All hail to the world's first Favicon Archive!
In the next days you may notice yet another crawler visiting your site; identified by
"FaviconArchiver/1.0 (+http://moblur.org/workshop/favicon_archive/)" user agent, it will gather your homepage (and only this page unless redirected) and save your favicon to moblur's dedicated database. Once crawled, if your site does have a favicon, it will appear on our index page and on the search engine. A dedicated page will also be directly accessible and will display a summary of your site based on meta tags and a link to your domain.
This project is born from curiosity in large database driven web applications. How to scale, how to optimize, how to deal with a huge database and gigantic filesystem entries were the main questions i was asking myself.

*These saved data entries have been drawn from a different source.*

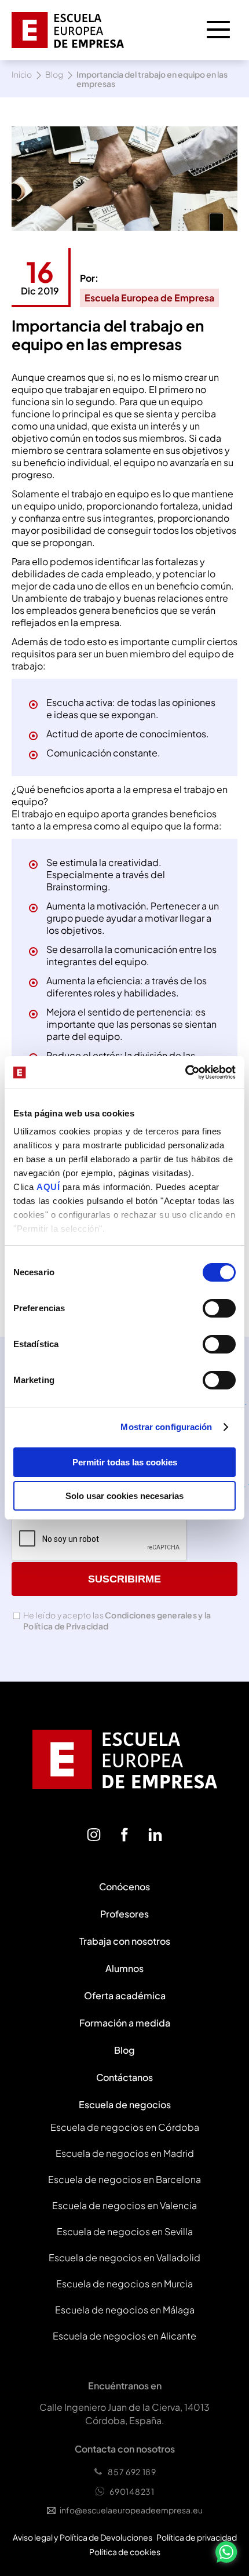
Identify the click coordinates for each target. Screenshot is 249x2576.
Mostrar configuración (166, 1427)
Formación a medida (124, 2023)
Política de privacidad (196, 2537)
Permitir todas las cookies (124, 1462)
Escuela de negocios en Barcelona (124, 2179)
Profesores (124, 1914)
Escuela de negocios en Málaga (125, 2310)
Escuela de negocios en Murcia (124, 2283)
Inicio (22, 74)
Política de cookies (124, 2551)
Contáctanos (124, 2077)
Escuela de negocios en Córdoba (124, 2127)
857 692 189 (132, 2471)
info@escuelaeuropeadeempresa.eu (131, 2510)
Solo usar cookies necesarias (124, 1496)
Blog (54, 74)
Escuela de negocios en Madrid (125, 2153)
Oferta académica (125, 1995)
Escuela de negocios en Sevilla (125, 2231)
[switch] (219, 1308)
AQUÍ (49, 1187)
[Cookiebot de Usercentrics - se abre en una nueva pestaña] (185, 1072)
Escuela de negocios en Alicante (124, 2336)
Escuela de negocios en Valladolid (124, 2257)
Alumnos (124, 1968)
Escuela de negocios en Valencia (124, 2205)
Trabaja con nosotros (124, 1941)
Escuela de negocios (125, 2104)
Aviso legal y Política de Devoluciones (82, 2537)
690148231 (131, 2491)
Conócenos (124, 1886)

The project itself is far from being optimal.
- The crawler, written in PHP 5 can be better, faster... in fact, it could have be written in C++ ...
- The database system recently upgraded from PostgreSQL 8.1 to 8.3 still needs some fine tuning ( Thanks Phil for your precious help and advices on this :D ).
So far, (a couple weeks) so good, the crawler discovered 2.5M unique domains (subdomains counts too) and saved 1/2 M Favicons on the filesystem (ext3 on debian stable)
Current room for the application :
- CPU 1.20GHz
- RAM 256 Mb
- HDD 144G
My goal now is to optimize the application to keep it inside this nutshell for the longest time possible.